ASIA-GLOBAL

Can we make AI fair? From abstract ideals to concrete action
There’s something delightfully ironic about gathering university leaders, tech innovators and policy-makers on an island well-known for vacationing and the art of slowing down to talk about accelerating the future with artificial intelligence.Yet for two days in Jeju, South Korea, under the banner of the 2025 Asia-Pacific Economic Cooperation (APEC) University Leaders’ Forum, co-hosted by Pusan National University and the Association of Pacific Rim Universities (APRU), that’s exactly what happened.
And what emerged was more than just a conference. It was a collaborative call to action – a recognition that if AI is to serve humanity, then humanity must first decide what kind of intelligence we value most.
This article is part of a series on Pacific Rim higher education and research issues published by University World News and supported by the Association of Pacific Rim Universities. University World News is solely responsible for the editorial content.

The conversations were urgent, bold and refreshingly honest. How do we ensure that AI doesn’t widen the digital divide but instead becomes a bridge?
How do universities, industries and governments co-design systems that are not only intelligent but also just? And, perhaps most importantly, how do we teach our students to be better humans in a world increasingly shaped by machines?
Fairness: A recurring theme
Fairness was a recurring theme throughout the forum – fair access to AI tools, fair representation in data, and fair chances for regions with fewer resources.
As I listened, it struck me that the conversation wasn’t just about machines or data but about how institutions like ours make decisions that shape people’s lives.
Whether it’s university admissions, scholarship awards or job hiring, we like to believe that we’re choosing the “best” candidate. Enter the trusted principle of merit. What could be more fair than that?
But merit, as it turns out, is a bit like an AI algorithm: it looks objective until you peek under the hood.
Because merit, in practice, is often a proxy for privilege. It’s shaped by those who had access to a stable internet connection in 7th grade, who went to better-funded schools and who had the luxury of time for extracurriculars instead of part-time work. And those things are often closely tied to race, nationality, zip code and family wealth – none of which is earned.
So when we say we’re selecting “the best”, we may actually be rewarding the luckiest. If that’s fairness, it needs a reboot.
If fairness is a system, then education is its foundation – and right now, that foundation is uneven. No algorithm can fix the fact that a child born into poverty has fewer chances long before a résumé ever hits a desk. That’s why our work doesn’t end at identifying bias in AI models; it begins with confronting the structural inequities that feed them.
This means continuing to educate – not just with more degrees, but with deeper awareness.
Awareness of how socioeconomic status, race, gender and geography quietly gate-keep opportunities. Awareness that data reflects the world as it is, not as it should be. And awareness that fairness isn’t a setting you can toggle on.
Tackling these issues requires more than good intentions. It requires action and cooperation.

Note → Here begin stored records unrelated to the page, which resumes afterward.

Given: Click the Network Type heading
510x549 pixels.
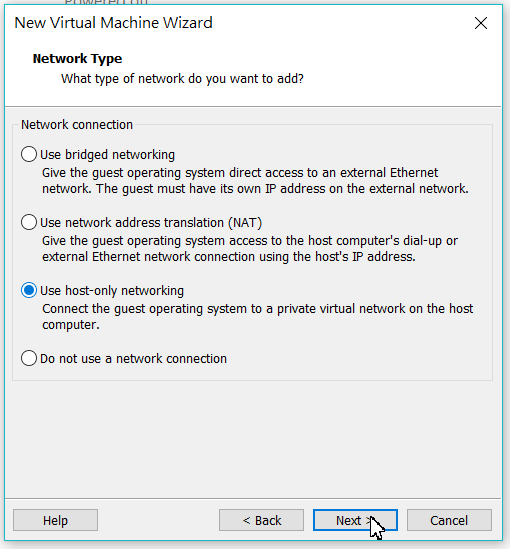Looking at the screenshot, I should 77,58.
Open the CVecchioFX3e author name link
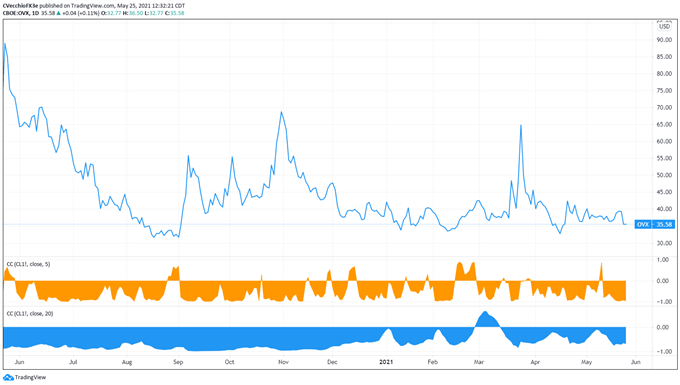 tap(20, 6)
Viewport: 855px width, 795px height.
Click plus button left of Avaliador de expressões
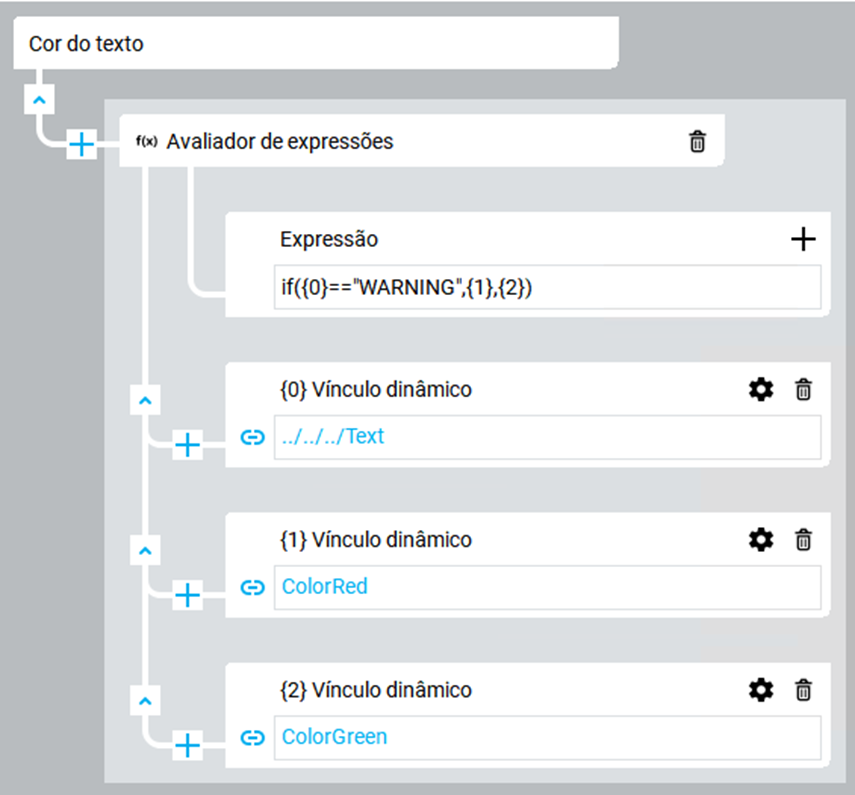point(81,145)
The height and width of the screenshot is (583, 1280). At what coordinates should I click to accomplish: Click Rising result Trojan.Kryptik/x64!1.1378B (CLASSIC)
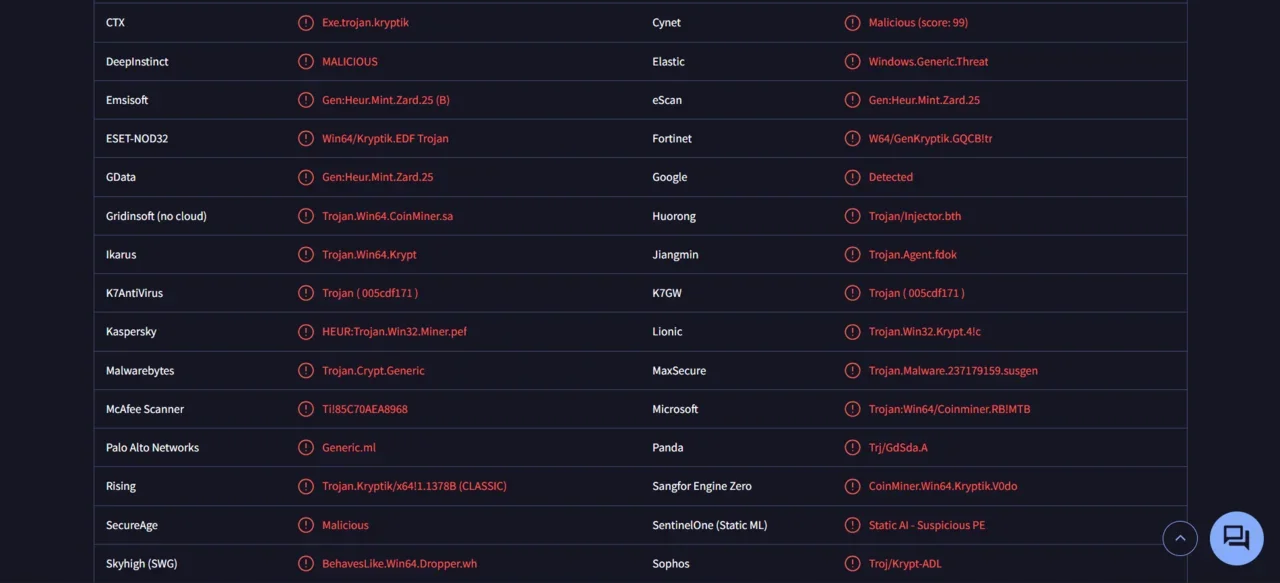(x=414, y=487)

Universities can’t do this alone. Neither can industry nor government. But together – through communities like APEC – we can begin building systems that don’t just admire fairness as a value but embed it in practice.
Regional platform
One way forward could be the launch of a joint initiative with real reach and impact – “Campus APEC” – a regional platform for education, research and innovation, led by APRU universities and supported by governments and industry partners. The goal: to develop the next generation of AI experts while closing the AI literacy gap and advancing fairness.

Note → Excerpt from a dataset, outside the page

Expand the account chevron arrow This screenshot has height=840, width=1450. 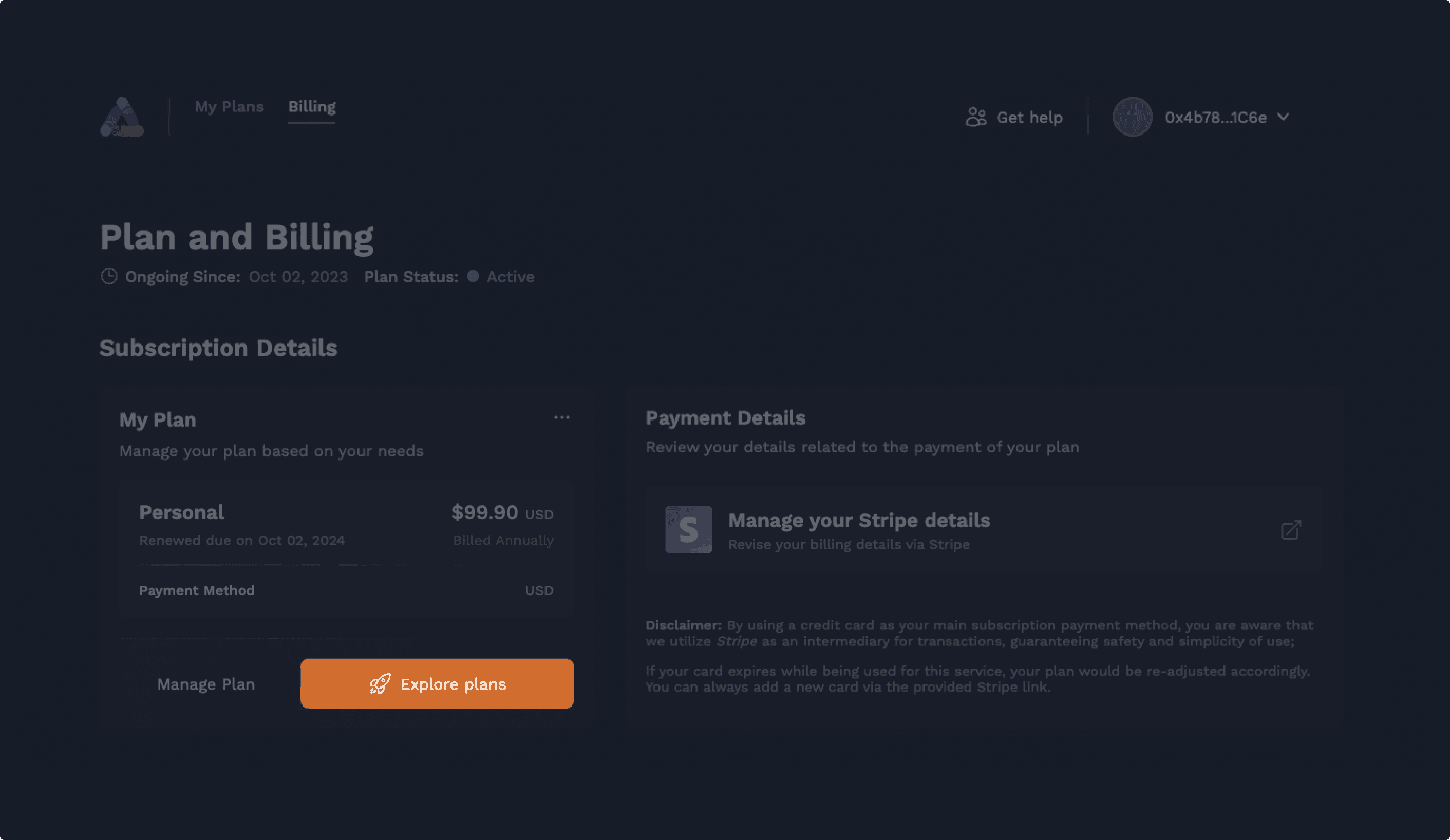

The idea is that member universities could jointly offer free, open access online courses covering everything from AI development and machine learning to ethics, governance and inclusive design. These courses could be translated into multiple languages and tailored for learners across socioeconomic contexts.
Beyond education, Campus APEC could fund research on algorithmic bias, equitable AI deployment in public services and culturally sensitive data practices, with grants co-sponsored by governments and private-sector partners.

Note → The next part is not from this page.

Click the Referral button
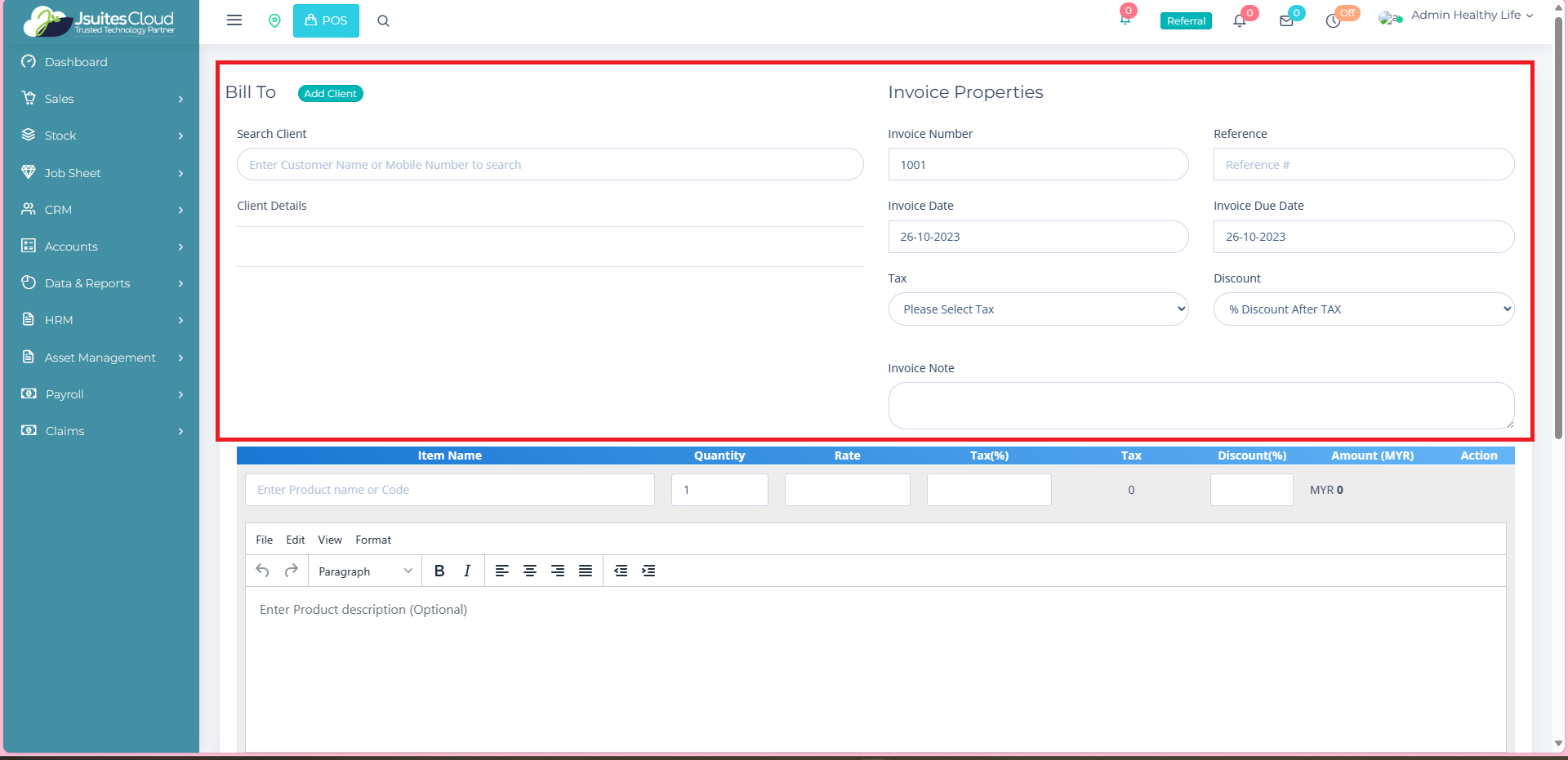The height and width of the screenshot is (760, 1568). (1186, 21)
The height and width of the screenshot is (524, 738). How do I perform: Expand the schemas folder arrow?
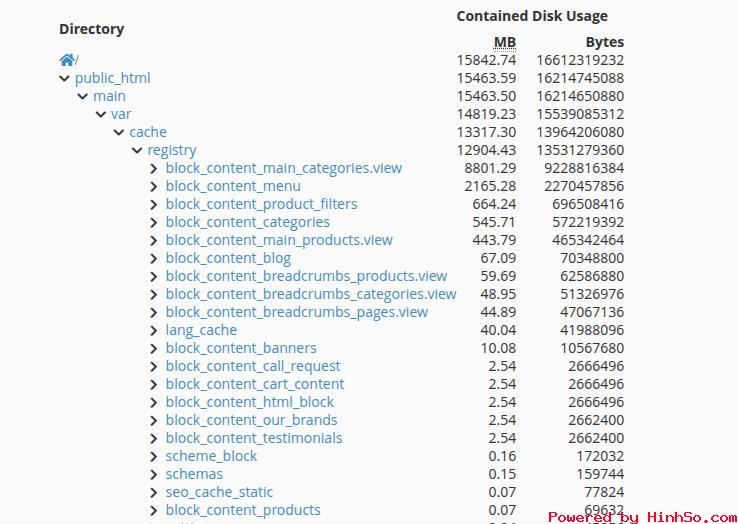pyautogui.click(x=154, y=474)
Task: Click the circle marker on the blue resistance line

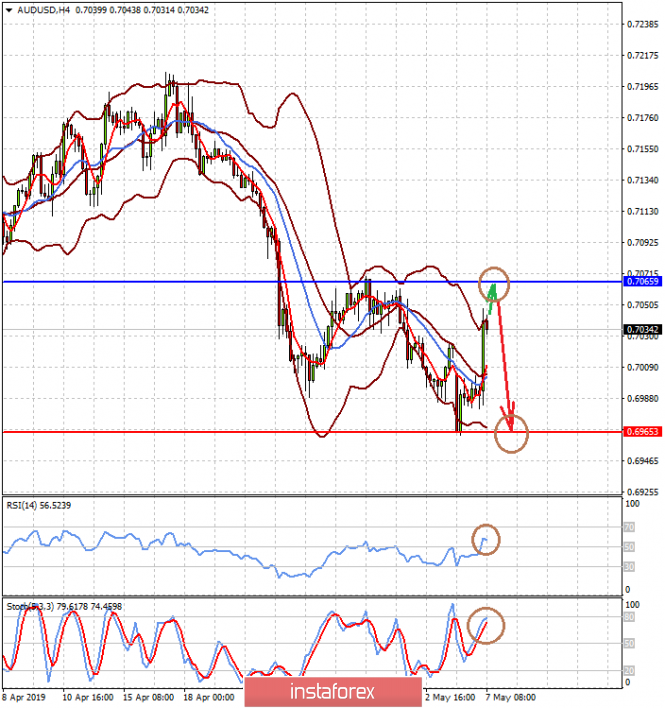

In addition to offering open-access online courses in AI, Campus APEC could also support student exchange programmes that place students in short-term, AI-focused immersion experiences across the region – pairing technical training with exposure to diverse cultural and policy contexts.
Faculty collaborations could be deepened through joint research labs, co-taught virtual courses and visiting scholar residences focused on interdisciplinary approaches to AI governance, fairness and application.
Collaborative faculty working groups could also be tasked with producing open-access policy briefs and educational toolkits to guide ethical AI use in education, labour markets and public administration.
And to keep the dialogue ongoing and inclusive, Campus APEC could host regular AI-for-Good hackathons, regional policy roundtables and student-led innovation forums, bringing together students, researchers, policymakers and civil society leaders from across the Pacific Rim.
Campus APEC is just one example of how we can move from abstract ideals to concrete action. Through initiatives like this, we can begin addressing a deeper challenge: ensuring that AI innovation remains anchored in human values. We built AI. To make it work, we need to build a society that is human.
Jae Weon Choi is president of Pusan National University, South Korea. PNU co-hosted the 2025 APEC University Leaders' Forum (AULF) that took place from 12 to 13 May in Jeju, South Korea.
This article is a commentary. Commentary articles are the opinion of the authors only and not their employer and do not necessarily reflect the views of University World News.